Gorham - The Samuel M. Felton 'Medallion' Coin Silver Presentation Goblet, retailed by Bailey & Co., c. 1865
This wonderful goblet features 2 cast medallions and a band of flat-chased floliate and floral decoration. The rim has a cast and applied band of stop-fluted decoration and the interior of the goblet retains its original gilding.
It measures 7.125 inches high and weighs 7.95 troy ounces. It is marked with Gorham's coin silver 'lion , anchor, "G"' trademark, 'BAILEY & CO.' and the model number 360.
On one side inscribed 'Presented to Samuel M. Felton by his friends of the city of Philadelphia and its vicinity 1865' and 'SMF 1865/ AMF 1889/ QB 1910 on the other, documenting the history of ownership by descent in the family.
Samuel Morse Felton (1809-1889), a civil engineer, left his post as Superintendent and Engineer of the Fitchburg Railroad to become President of the Philadelphia, Wilmington, and Baltimore Railroad in 1851. Under his leadership, the technologically innovative PWBRR became the largest passenger railroad in the country, playing a highly important role in the Civil War by transporting Union troops and supplies. (In fact, Felton helped thwart a possible assassination attempt on Abraham Lincoln as he rode on a PWBRR train to his inauguration in 1861.)
In 1865, Felton left the railroad to become President of the Pennsylvania Steel Company, a leader in developing the 'bessamer' process of production and the first US company to make steel rails commercially. The steel company was located in Harrisburg, PA, requiring Felton to leave Philadelphia.
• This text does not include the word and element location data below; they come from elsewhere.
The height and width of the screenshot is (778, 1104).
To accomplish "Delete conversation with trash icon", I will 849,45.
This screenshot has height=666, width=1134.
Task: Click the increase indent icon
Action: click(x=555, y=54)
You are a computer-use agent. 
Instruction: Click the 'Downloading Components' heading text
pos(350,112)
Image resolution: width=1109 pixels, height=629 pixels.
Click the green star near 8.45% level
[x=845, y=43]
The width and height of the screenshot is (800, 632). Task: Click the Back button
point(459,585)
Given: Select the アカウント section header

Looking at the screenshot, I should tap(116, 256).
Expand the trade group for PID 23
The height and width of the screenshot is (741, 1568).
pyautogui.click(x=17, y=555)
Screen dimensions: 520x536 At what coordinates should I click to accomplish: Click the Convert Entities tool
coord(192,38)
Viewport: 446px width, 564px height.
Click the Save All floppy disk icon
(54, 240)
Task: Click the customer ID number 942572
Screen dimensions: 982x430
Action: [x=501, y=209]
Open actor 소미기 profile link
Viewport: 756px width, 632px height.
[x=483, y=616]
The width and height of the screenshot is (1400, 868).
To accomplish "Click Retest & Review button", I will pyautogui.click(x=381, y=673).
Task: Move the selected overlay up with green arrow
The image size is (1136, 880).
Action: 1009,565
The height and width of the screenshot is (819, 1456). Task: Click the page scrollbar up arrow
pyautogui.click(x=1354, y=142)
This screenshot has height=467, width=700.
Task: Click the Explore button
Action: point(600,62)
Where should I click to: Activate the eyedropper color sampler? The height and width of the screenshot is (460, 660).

When Felton moved from Philadelphia in 1865, it was clearly a big deal. Not only was he presented some exceptionally fine silver, but the 'Citizens of Philadelphia' created a resolution in his honor on April 17, 1865.
Felton continued an active interest in both the business of railroads and the civic life of the country. Serving as a director of many railroads, he was appointed by President Grant as a Commissioner to inspect the new Pacific Railroads in 1869. In 1876, he was a director of the Centennial Exhibition in Philadelphia. Two generations of Felton family papers are kept at the Smithsonian Institution Museum of American History's archives (where much of this information comes from).
Provenance: By descent in the family.
Condition: Very Good/Excellent. A couple very minor dings on the outside and some minor nicks in the interior. The medallions and chasing are very crisp, the surface is beautiful.